Neo4j Experiments
Ever heard of Neo4j? Yea, so did I. Ever used Neo4j, or seen it used somewhere? No, neither did I. That is why I decided to spend a few hours researching Neo4j, and I must say, it is incredibly powerful if you have the correct usecase.
What is Neo4j?
Neo4j is a so called ‘Graph database’, which means that it stores nodes, and edges connecting them. Nodes can store attributes, and edges are directional. This makes Neo4j useful for storing and querying large graphs. All transactions are declared in a language called ‘CYPHER’. One of the examples of Neo4J includes a movie-database. This creates a graph consisting of movies, and actors that have a role in a movie. Creating the database looks as follows:
CREATE (TheMatrix:Movie {title:'The Matrix', released:1999, tagline:'Welcome to the Real World'})

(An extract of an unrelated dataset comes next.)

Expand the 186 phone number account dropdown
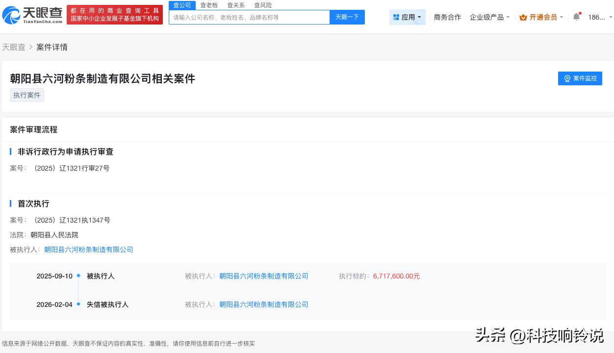Screen dimensions: 614x353 tap(597, 17)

CREATE (Keanu:Person {name:'Keanu Reeves', born:1964})
CREATE (Carrie:Person {name:'Carrie-Anne Moss', born:1967})
CREATE (Laurence:Person {name:'Laurence Fishburne', born:1961})

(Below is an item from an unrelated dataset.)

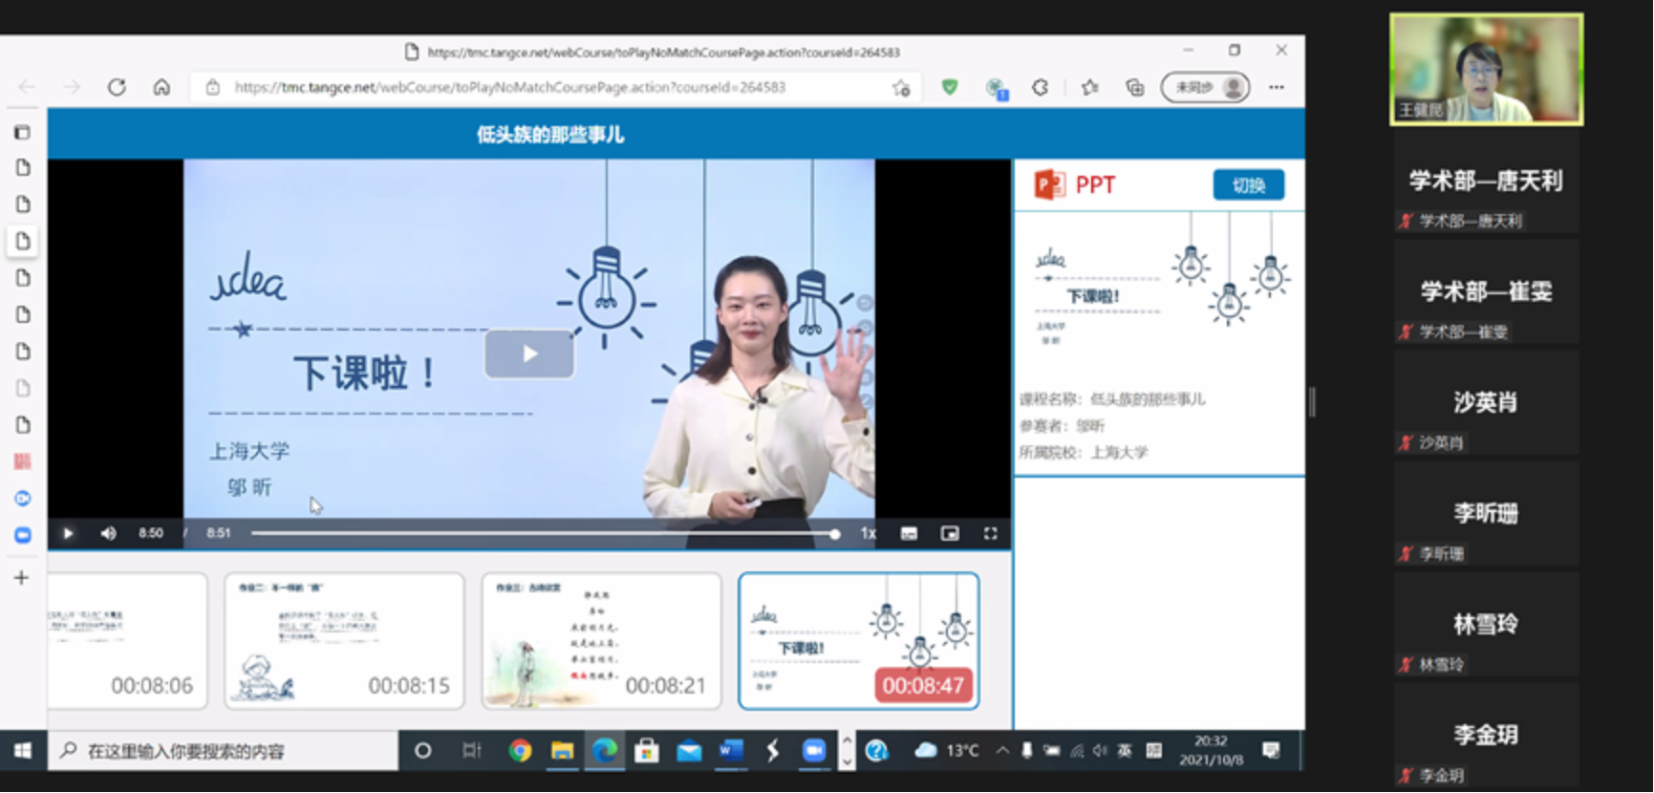
Task: Open the 1x playback speed menu
Action: (x=868, y=533)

CREATE (Hugo:Person {name:'Hugo Weaving', born:1960})
CREATE (LillyW:Person {name:'Lilly Wachowski', born:1967})
CREATE (LanaW:Person {name:'Lana Wachowski', born:1965})
CREATE (JoelS:Person {name:'Joel Silver', born:1952})
CREATE
(Keanu)-[:ACTED_IN {roles:['Neo']}]->(TheMatrix),
(Carrie)-[:ACTED_IN {roles:['Trinity']}]->(TheMatrix),
(Laurence)-[:ACTED_IN {roles:['Morpheus']}]->(TheMatrix),
(Hugo)-[:ACTED_IN {roles:['Agent Smith']}]->(TheMatrix),
(LillyW)-[:DIRECTED]->(TheMatrix),
(LanaW)-[:DIRECTED]->(TheMatrix),
(JoelS)-[:PRODUCED]->(TheMatrix)
In the lines above, a movie is created in the first line. Notice that the Movie
type was never declared prior to this. All types are dynamically created based on the associated attributes (in this case title
, released
and tagline
). The same is true for the Person
type. These will later be used to query the data again, so their names are important!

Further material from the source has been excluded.